One of the most interesting parts of visiting a new place is eating new foods that give you opportunities to discover new flavors. Resorting to today's most popular method of finding a restaurant in a foreign location, we decided to go to a restaurant the received the highest rates and best comments on various review websites. The place we chose had an oriental atmosphere with its interior design and its customers, who took off their shoes and sat cross-legged on the cedar floor. The food was not that distant from Turkish cuisine: The restaurant offers various kinds of meat and chicken kebabs broiled in different styles, as well as some special Iranian dishes such as "dizi,"a type of Persian stew.

Besides its spectacular mosques and palaces, Isfahan has two bridges that attract tourists, which are Khaju and Si-o-Seh Pol, built in the 17th century on the Zayanderud River that divides the city into two parts. We went to the Khaju Bridge first, which seemed perfect at night when their arches were illuminated. It is made of bricks and stones and is nearly 10 meters long, and visitors were wandering among the arches to catch a frame for a photograph.

The distance between Khaju and Si-o-Seh Pol is about 2 kilometers but we preferred to walk alongside the Zayanderud River. Unluckily, the river does not flow at all times of the year, and it was ebbed at that time. Still, the walk was favorable as many people were drinking tea and walking on the parks near the river, while some youth were playing instruments and singing near the bridges between between Khaju and Si-o-Seh Pol.

Even though the architecture of Si-o-Seh Pol, which is another Safavid-era structure built during Shah Abbas I's rule at the beginning of the 17th century, resembles Khaju, it is much longer with a total length of nearly 300 meters.
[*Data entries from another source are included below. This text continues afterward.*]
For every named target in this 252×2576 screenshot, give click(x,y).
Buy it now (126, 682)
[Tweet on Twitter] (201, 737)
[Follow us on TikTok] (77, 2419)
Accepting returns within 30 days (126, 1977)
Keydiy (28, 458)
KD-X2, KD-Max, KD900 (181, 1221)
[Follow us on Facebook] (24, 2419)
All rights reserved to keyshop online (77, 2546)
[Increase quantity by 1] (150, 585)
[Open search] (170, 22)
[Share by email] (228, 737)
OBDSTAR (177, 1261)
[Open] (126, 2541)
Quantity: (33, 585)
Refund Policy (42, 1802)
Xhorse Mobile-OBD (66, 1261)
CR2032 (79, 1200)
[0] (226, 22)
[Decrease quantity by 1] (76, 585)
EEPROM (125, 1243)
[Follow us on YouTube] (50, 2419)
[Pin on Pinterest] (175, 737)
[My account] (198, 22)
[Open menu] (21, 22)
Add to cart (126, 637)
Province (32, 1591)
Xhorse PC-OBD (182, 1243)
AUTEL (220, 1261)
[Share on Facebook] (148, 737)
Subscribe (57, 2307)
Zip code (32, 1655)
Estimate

Like Khaju, Si-o-Seh Pol is a car-free zone, which not only enables tourists to wander about vthe historical site but also allows locals to gather and socialize on the bridge. I thought the only thing that was lacking on the beautiful bridge was a place to drink tea while watching the river as it flows. I am sure that most Turkish people have the same thought if they were to visit this bridge.
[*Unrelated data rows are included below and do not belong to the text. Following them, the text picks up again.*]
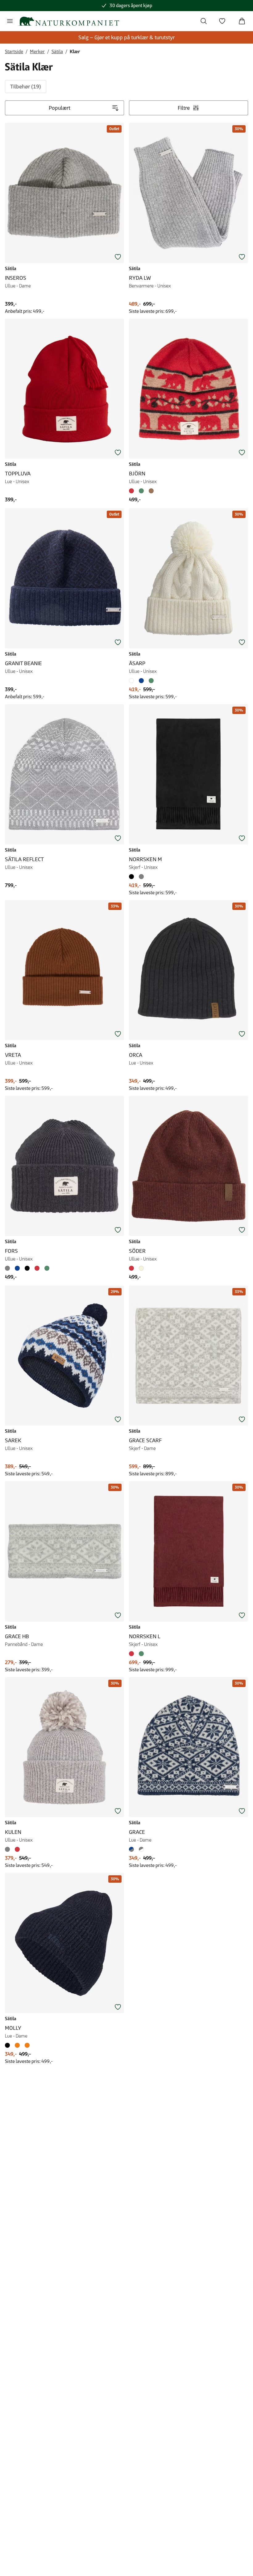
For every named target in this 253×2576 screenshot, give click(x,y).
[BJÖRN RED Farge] (132, 491)
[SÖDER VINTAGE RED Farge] (132, 1268)
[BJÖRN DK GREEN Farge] (141, 491)
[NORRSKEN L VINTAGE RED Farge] (132, 1654)
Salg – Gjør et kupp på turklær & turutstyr (126, 37)
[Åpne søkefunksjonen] (203, 21)
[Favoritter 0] (222, 21)
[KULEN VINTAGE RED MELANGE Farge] (17, 1849)
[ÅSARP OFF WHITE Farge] (132, 681)
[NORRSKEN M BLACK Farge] (132, 877)
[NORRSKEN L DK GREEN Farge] (141, 1654)
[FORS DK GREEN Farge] (47, 1268)
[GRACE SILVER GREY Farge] (141, 1849)
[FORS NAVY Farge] (17, 1268)
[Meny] (9, 21)
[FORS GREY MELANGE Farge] (8, 1268)
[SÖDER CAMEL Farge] (141, 1268)
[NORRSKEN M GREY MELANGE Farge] (141, 877)
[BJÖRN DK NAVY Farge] (151, 491)
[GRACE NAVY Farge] (132, 1849)
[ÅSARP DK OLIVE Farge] (151, 681)
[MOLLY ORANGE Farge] (17, 2045)
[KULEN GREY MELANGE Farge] (8, 1849)
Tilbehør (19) (25, 86)
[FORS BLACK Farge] (27, 1268)
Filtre (184, 107)
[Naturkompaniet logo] (68, 21)
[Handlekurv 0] (242, 21)
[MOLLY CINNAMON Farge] (27, 2045)
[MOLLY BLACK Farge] (8, 2045)
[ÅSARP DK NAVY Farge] (141, 681)
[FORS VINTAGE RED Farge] (37, 1268)
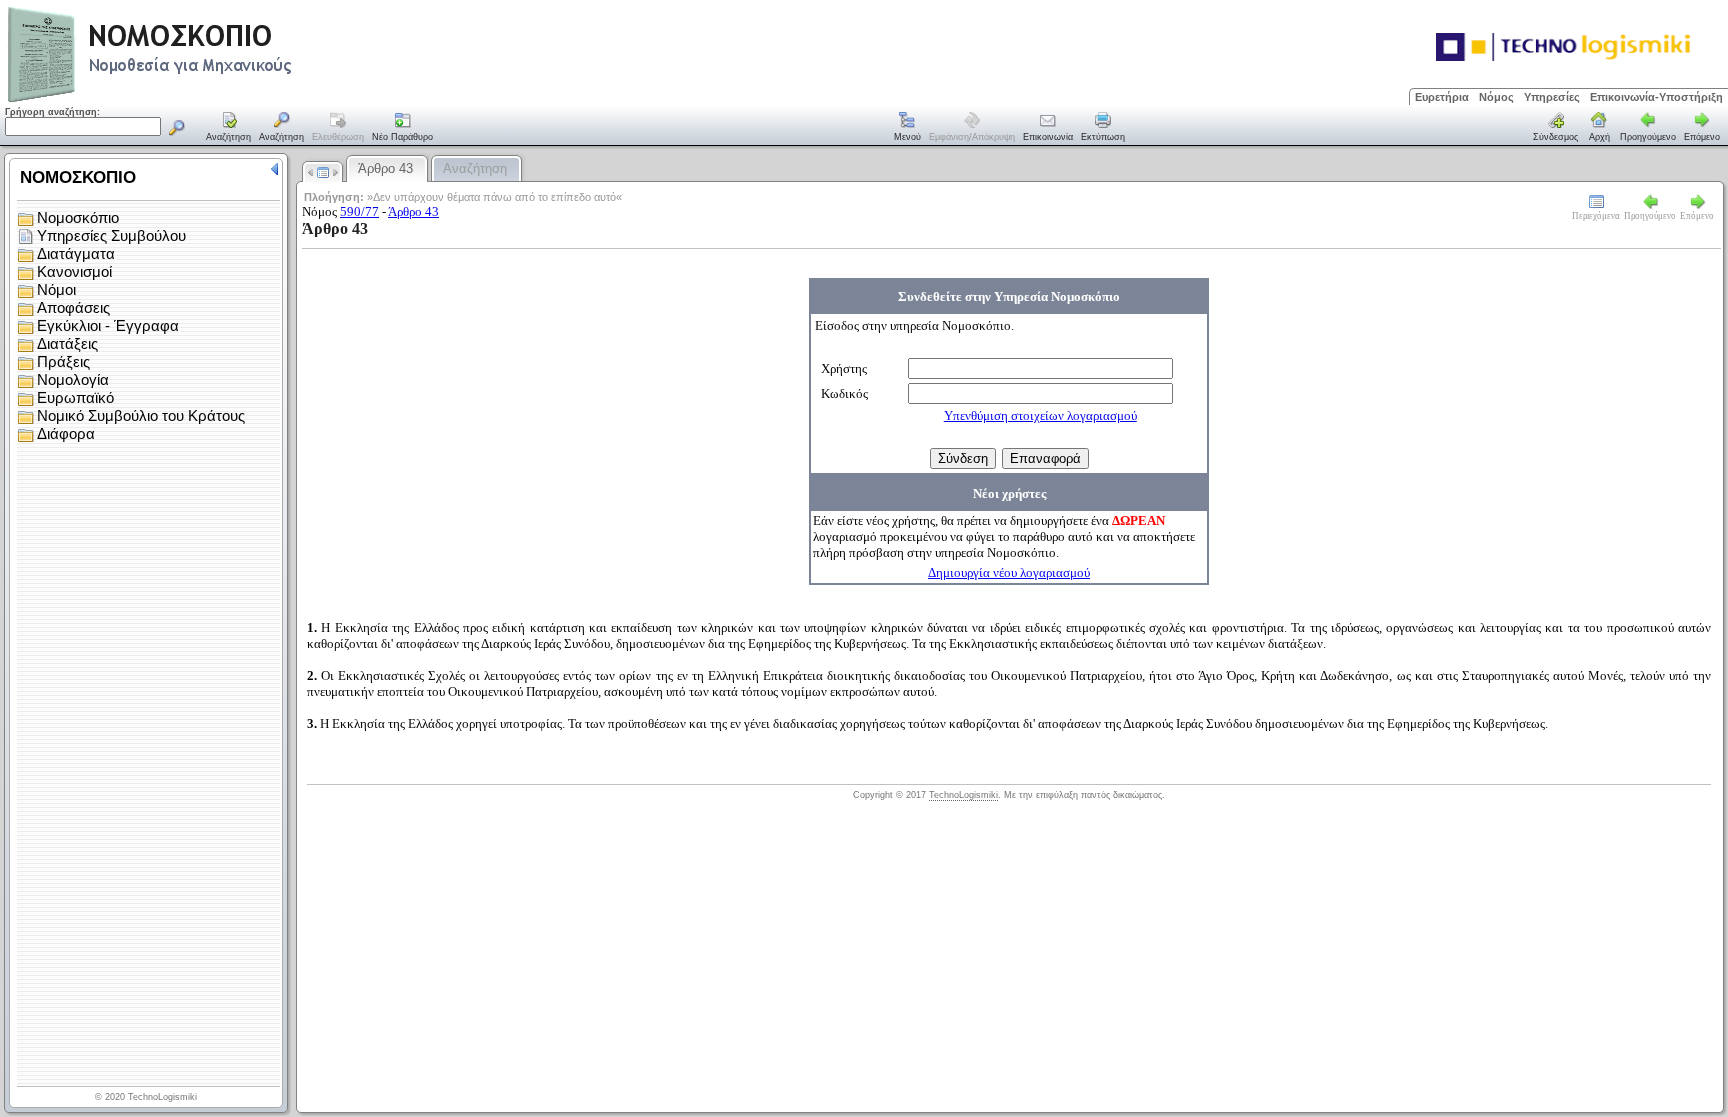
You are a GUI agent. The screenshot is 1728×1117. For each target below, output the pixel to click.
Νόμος (1496, 97)
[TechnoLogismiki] (228, 99)
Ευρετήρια (1442, 97)
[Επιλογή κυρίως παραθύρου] (229, 128)
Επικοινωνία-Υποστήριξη (1656, 97)
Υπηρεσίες (1552, 97)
The next day we went to New Julfa, the Armenian quarter of Isfahan located in the south bank of the Zayanderud River, where the city's nearly 30,000 strong Armenian population lives. The quarter has two religious spot to visit: Vank Cathedral and Bedhkem Church. Both are open for touristic purposes like historical mosques around Iran. Their walls are ornamented with wonderful decorations and paintings depicting the life of Jesus. But compared to Bedhkem, Vank Cathedral resembles a complex or kind of center for the Armenian community in the city. Besides a museum about the life and traditions of Armenians in the city, a monument commemorating the people who died in the 1915 events, what is called a genocide by the Armenians, also stands in the corner of Vank Cathedral's yard.

Our journey came to an end where it began, at the historic bazaars in Naqsh-e Jahan Square. It contains hundreds of shops that sell products ranging from copper pots and pans and carpets to stickers and confectioneries. Most of the shop owners are also artisans as they craft their own products inside their shops. Once we bought souvenirs for our loved ones, it was time to leave this living museum, surely, grudgingly.